His artworks sometimes radiate a cold and latent violence. At times, disconcerting beauty emerges. The inherent visual seductiveness, along with the conciseness of the exhibitions, further complicates the reception of their manifold layers of meaning. In a search for new methods to ‘read the city’, he uses a visual vocabulary that addresses many different social and political issues. The work incorporates time as well as space – a fictional and experiential universe that only emerges bit by bit.
His works are often about contact with architecture and basic living elements. Energy (heat, light, water), space and landscape are examined in less obvious ways and sometimes developed in absurd ways. By emphasising aesthetics, he finds that movement reveals an inherent awkwardness, a humour that echoes our own vulnerabilities. 
His works demonstrate how life extends beyond its own subjective limits and often tells a story about the effects of global cultural interaction over the latter half of the twentieth century. It challenges the binaries we continually reconstruct between Self and Other, between our own ‘cannibal’ and ‘civilized’ selves.
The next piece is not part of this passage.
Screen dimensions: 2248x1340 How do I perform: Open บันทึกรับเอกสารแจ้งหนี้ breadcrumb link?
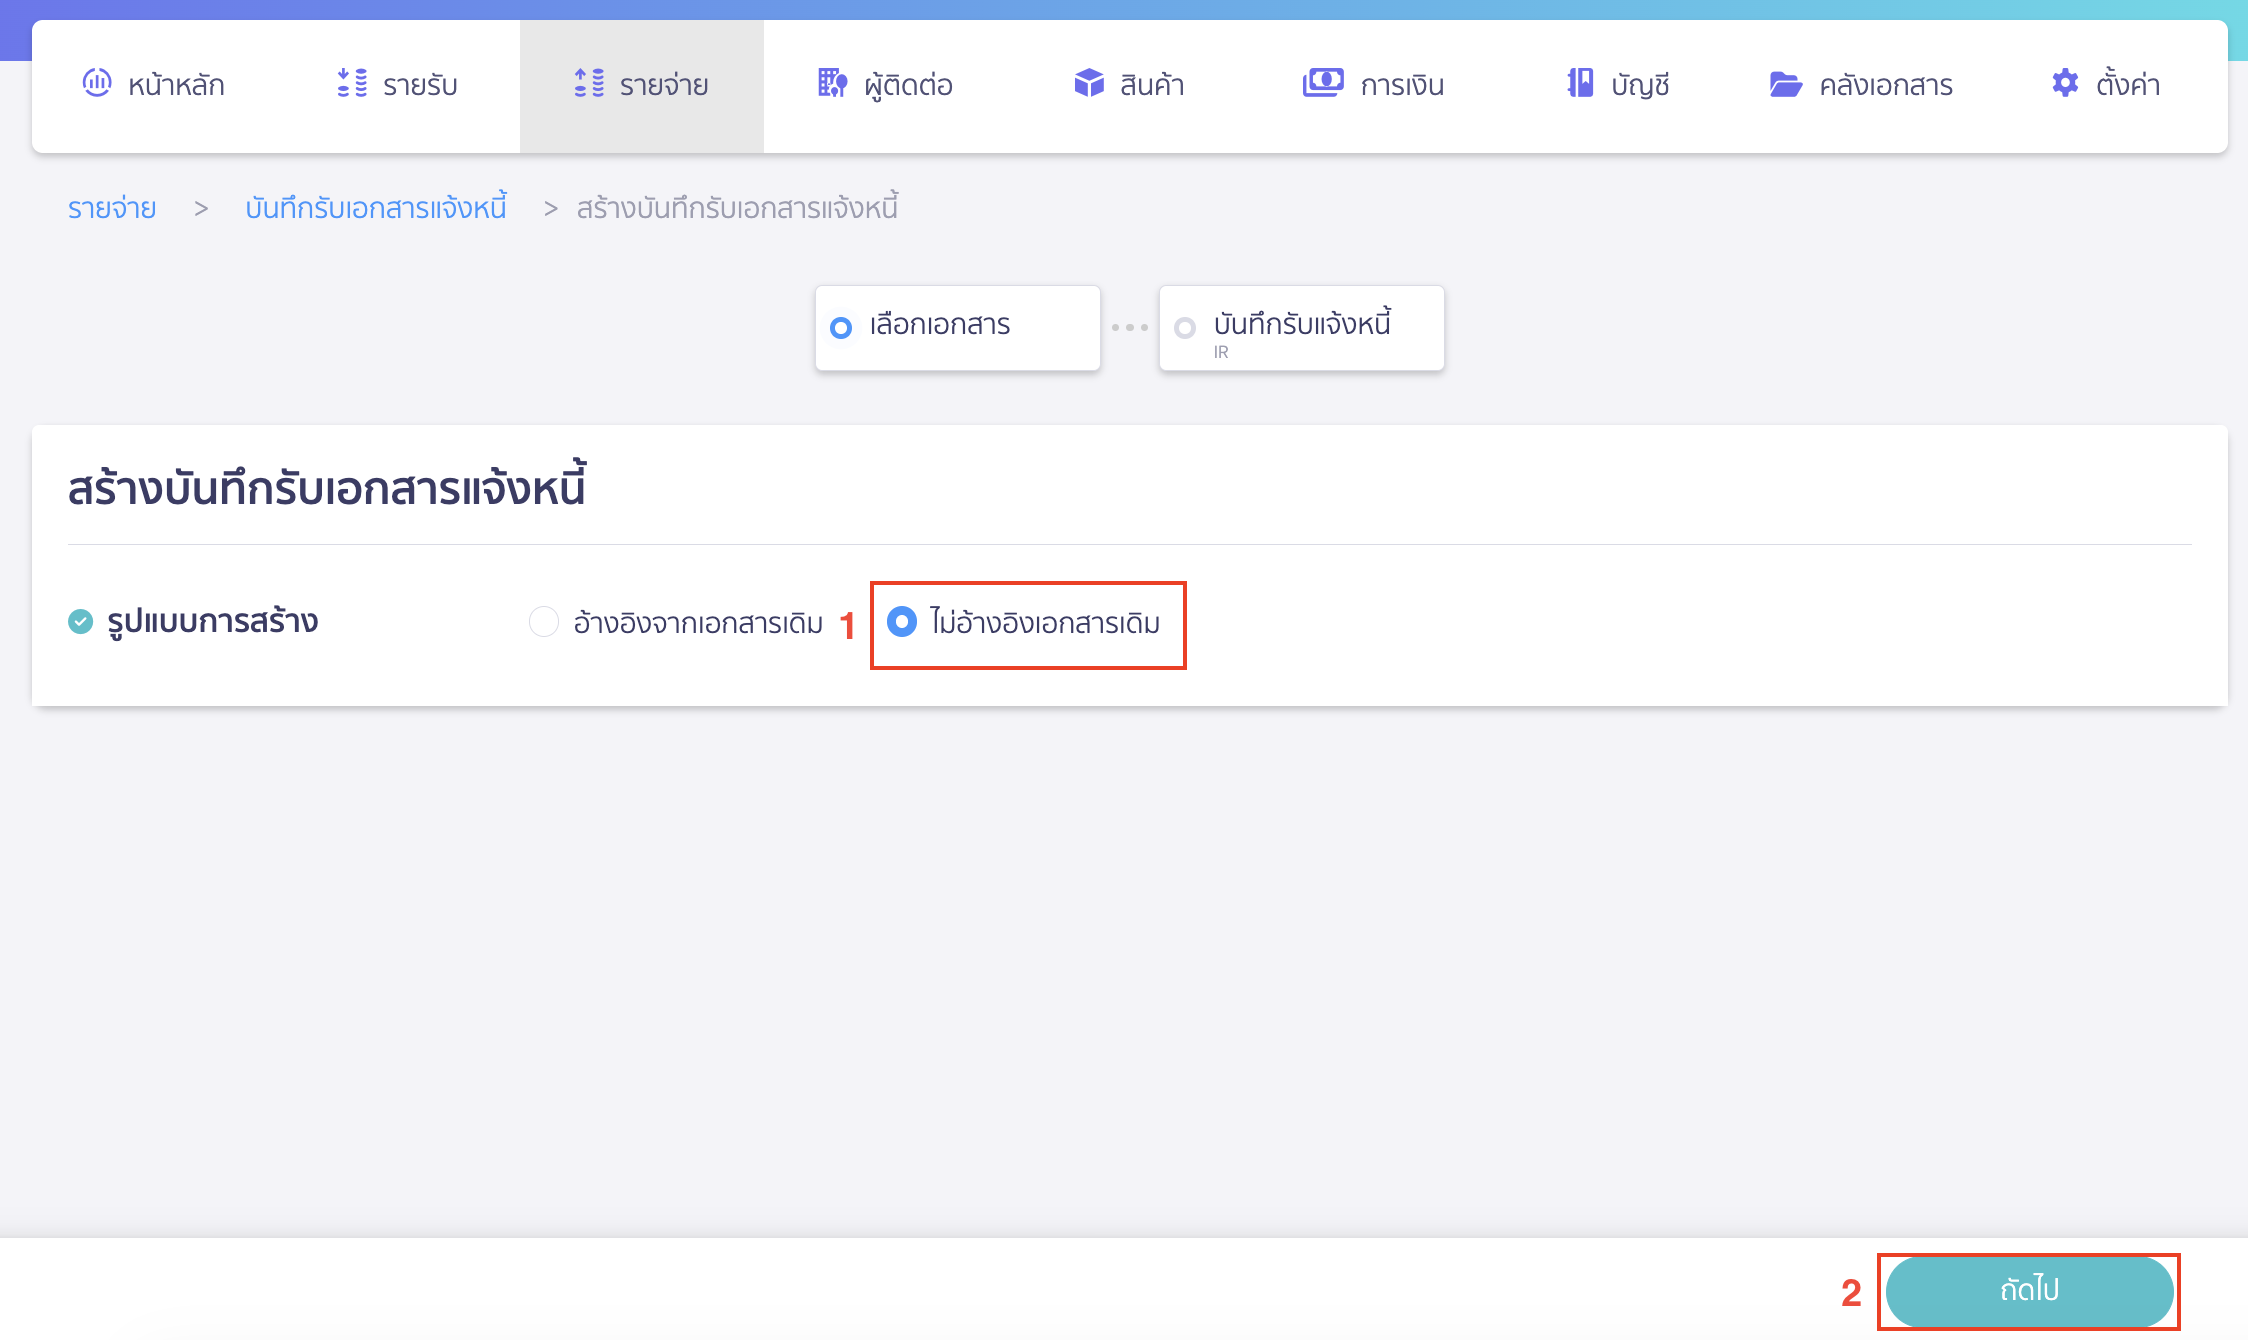(376, 208)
His works isolate the movements of humans and/or objects. By doing so, new sequences are created which reveal an inseparable relationship between motion and sound. By merging several seemingly incompatible worlds into a new universe, he seduces the viewer into a world of ongoing equilibrium and the interval that articulates the stream of daily events. Moments are depicted that only exist to punctuate the human drama in order to clarify our existence and to find poetic meaning in everyday life.
His works bear strong political references. The possibility or the dream of the annulment of a (historically or socially) fixed identity is a constant focal point. Daniel Swarovski currently lives and works in London.